● **Given passage**:
Americans watched in horror as a conservative champion was gunned down in broad daylight on a college campus.
The assassination sent Charlie Kirk's security team searching for answers.
And Charlie Kirk's Security Chief revealed one tragic failure that left jaws on the floor.
Security director warned about exact rooftop used by assassin
Two days before Tyler Robinson fired the shot that killed Charlie Kirk, the warning came through crystal clear.
Brian Harpole, a veteran cop running Kirk's security detail, texted Utah Valley University Police Chief Jeff Long about students having unrestricted access to rooftops overlooking the speaking area.
Not just any rooftops — the exact building Robinson would use 48 hours later.
"Hello, Chief Long. We received this message today from the student group," Harpole wrote on September 8, 2025. "There is student roof access pretty close to where CK will be set up at the Utah Valley. The Sorenson Student Center has a couple staircases that go up to the walkways on the roof."
Long asked if Harpole's team needed roof access.
What Harpole said next should haunt everyone at UVU.
"I was told students have access above us," Harpole texted back. "If this is true it would be nice to either have it controlled access or allow one of my guys to be there as well if possible."
Chief Long's response? Three words that would prove deadly.
"I got you covered."
September 10 arrives. Robinson climbs that exact staircase, takes position on that exact roof, and fires the shot that kills Kirk.
Nobody from UVU ever secured it. Nobody blocked the stairwell. Nobody was watching.
Long said he had it covered. He lied.
Podcaster left speechless by damning evidence
Harpole revealed the devastating exchange on The Shawn Ryan Show, holding his phone up to show the actual text messages.
Shawn Ryan — a former Navy SEAL who's seen combat — could barely process what he was hearing.
"Holy s***," Ryan said, stunned.

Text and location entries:
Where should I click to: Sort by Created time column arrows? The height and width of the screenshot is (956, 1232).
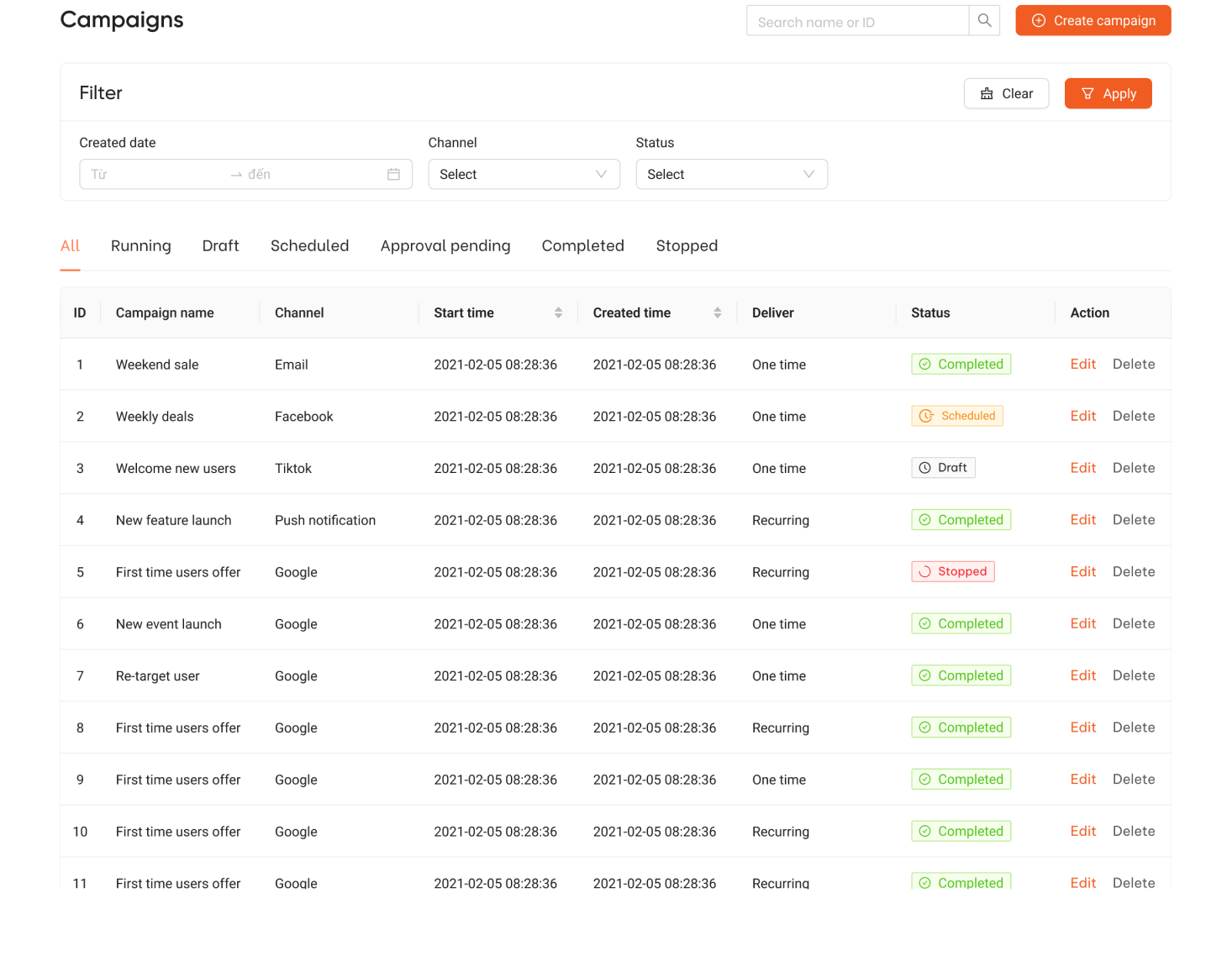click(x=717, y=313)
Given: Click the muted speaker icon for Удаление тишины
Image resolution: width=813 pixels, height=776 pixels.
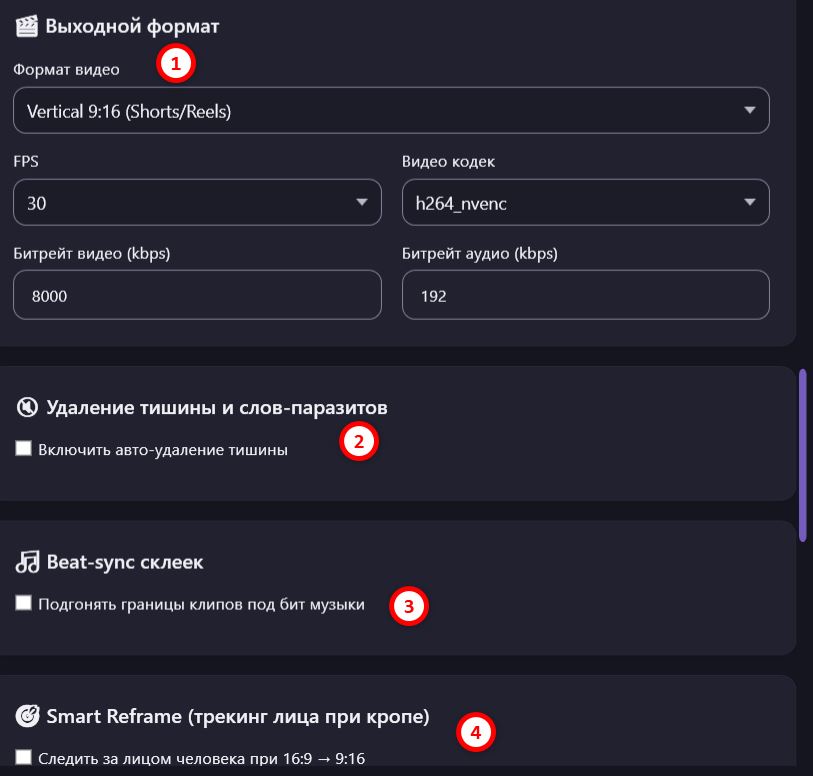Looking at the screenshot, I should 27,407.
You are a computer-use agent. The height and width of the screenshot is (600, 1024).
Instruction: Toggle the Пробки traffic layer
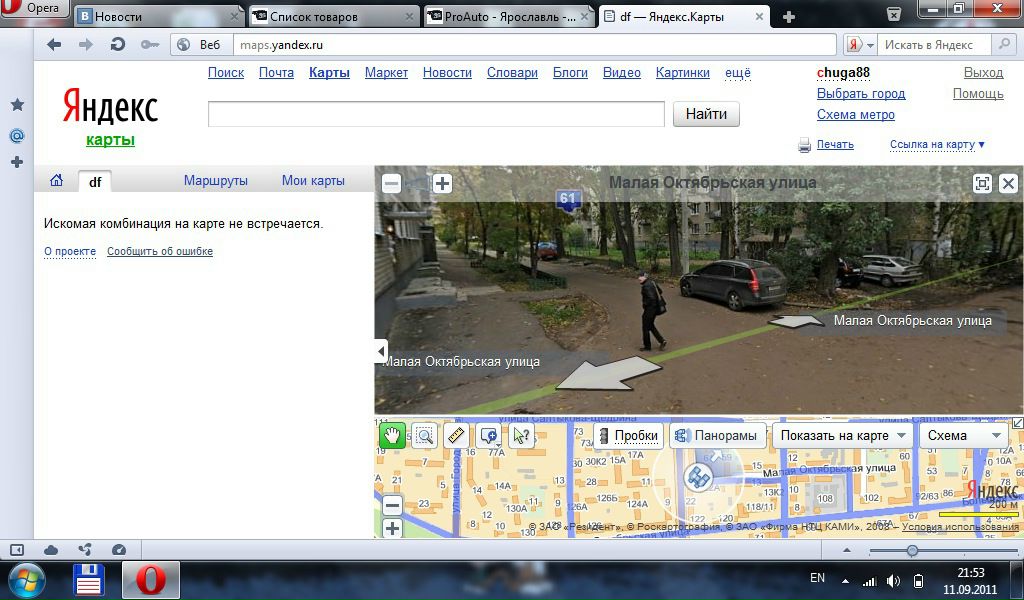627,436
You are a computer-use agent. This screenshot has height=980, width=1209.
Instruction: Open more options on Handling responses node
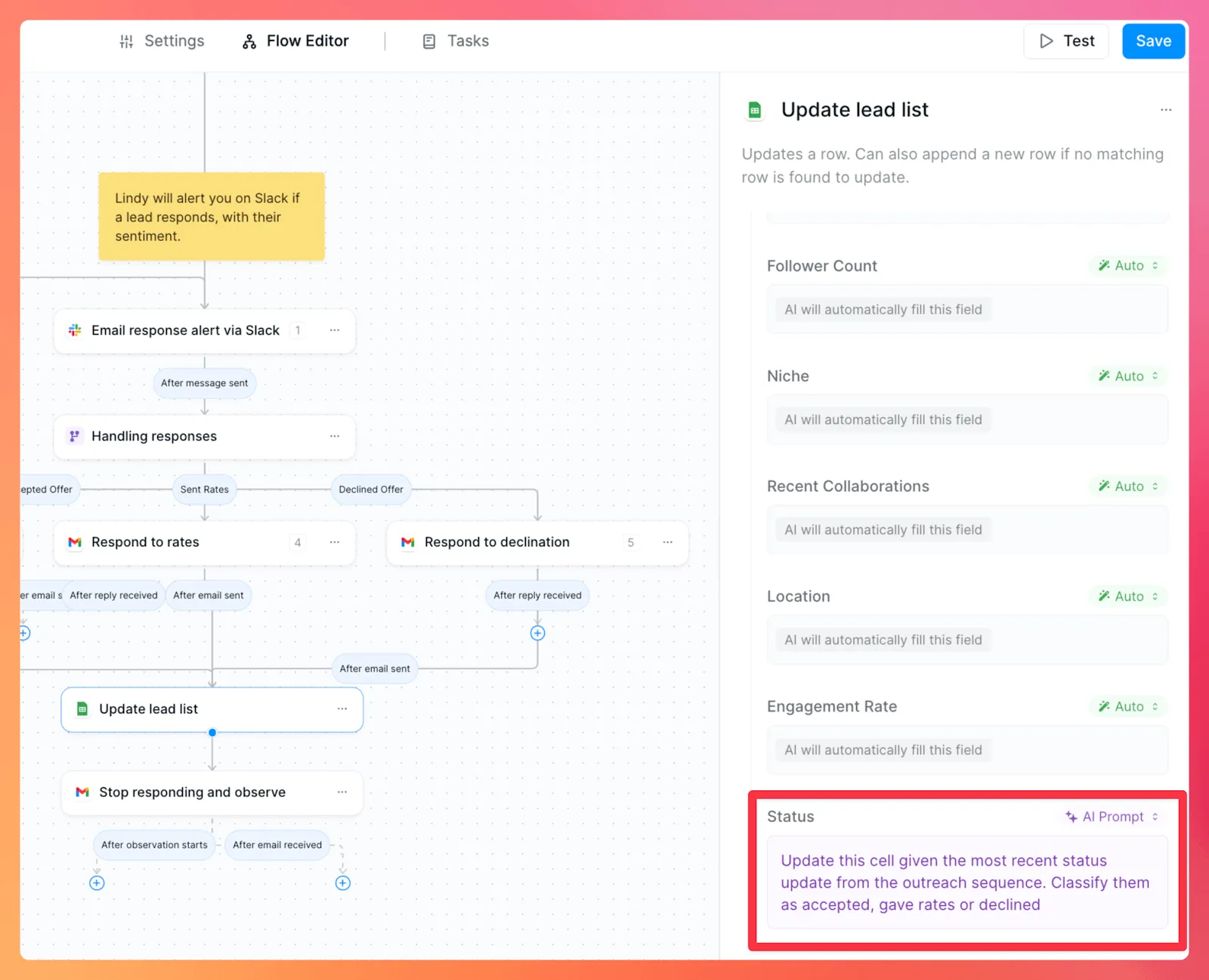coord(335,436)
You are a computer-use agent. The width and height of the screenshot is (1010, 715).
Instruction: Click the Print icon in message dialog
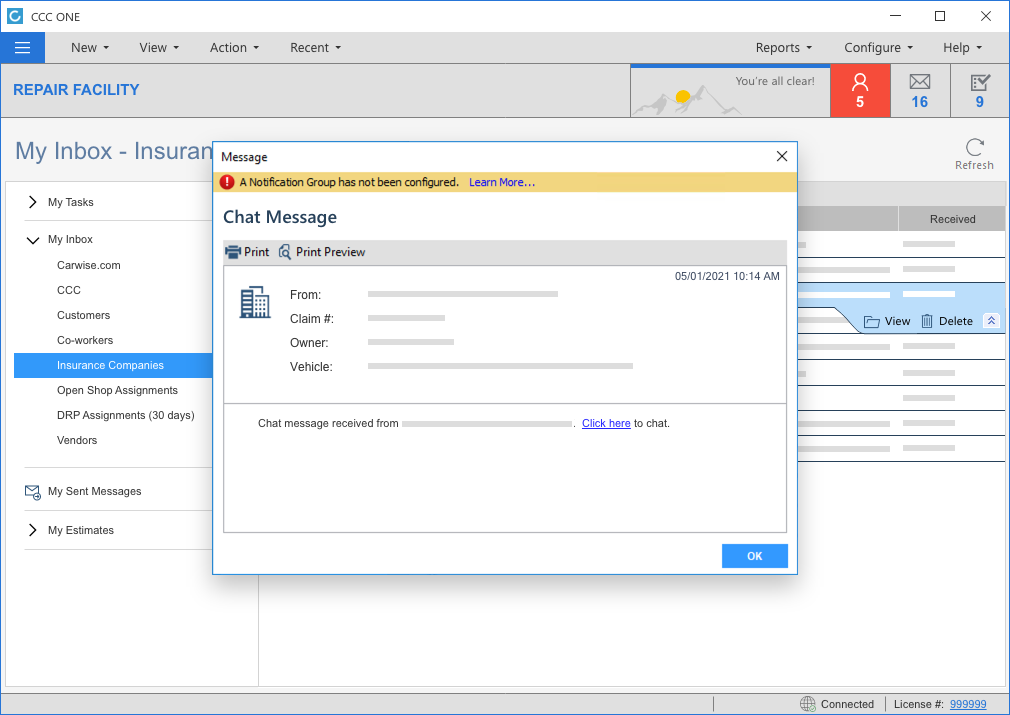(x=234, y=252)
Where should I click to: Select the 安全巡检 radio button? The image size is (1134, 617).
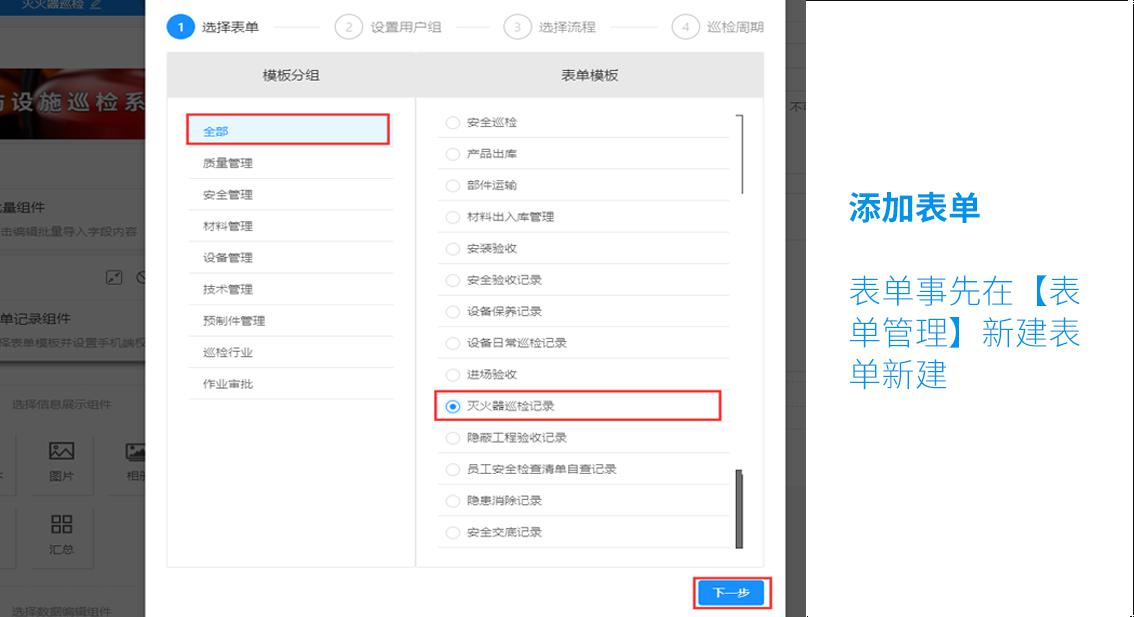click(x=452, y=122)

● **Short task 1**:
According to the article on Charlie Kirk's security chief, on what date did Harpole text the campus police chief about roof access?
● **Short task 2**:
Pick up the article on the Charlie Kirk security warning after its final line and keep writing.

● **Task answer 1**:
September 8, 2025

● **Task answer 2**:
Here's what makes this even worse. Harpole brought 12 security contractors to UVU that day, nearly double his usual staffing, because he knew the venue was dangerous.
His team built concentric security zones around Kirk. They set up double presidential-style barricades and positioned vehicles as hard barriers behind the stage.
None of it mattered because the threat came from the one place UVU promised to secure but didn't.
"Probably literally all they had to do is post anybody at that stairwell," Harpole said.
Just one cop at one door. That's all it would have taken.
UVU deployed six uniformed officers for 3,000 people in an outdoor venue surrounded by multiple tall buildings with roof access.
Six cops. Three thousand attendees. Multiple unsecured elevated positions.
And when Kirk's security chief flagged the obvious vulnerability and asked for help, UVU's police chief said "I got you covered" and then covered nothing.
"What else am I to do when a command level person from an accredited police department says, 'I've got this area?'" Harpole asked. "We can't go in and break the rules. There's laws for a reason."
Harpole's private security team was confined to about 30 meters around Kirk's speaking position due to jurisdictional limits. They couldn't legally access campus buildings, secure rooftops, or control student movements.
That's the university's job. That's what they promised to do.
Harpole has tried calling Chief Long multiple times since Kirk's assassination to get answers.
Long has never returned a single call.
This is how universities protect conservatives who come to campus
Let's be clear about what happened here. This wasn't incompetence — it's a pattern.
Utah Valley University knew Charlie Kirk was coming. They knew he was controversial. They knew left-wing activists would show up to protest.
And they did the absolute minimum required to claim they provided security while ensuring Kirk remained maximally vulnerable.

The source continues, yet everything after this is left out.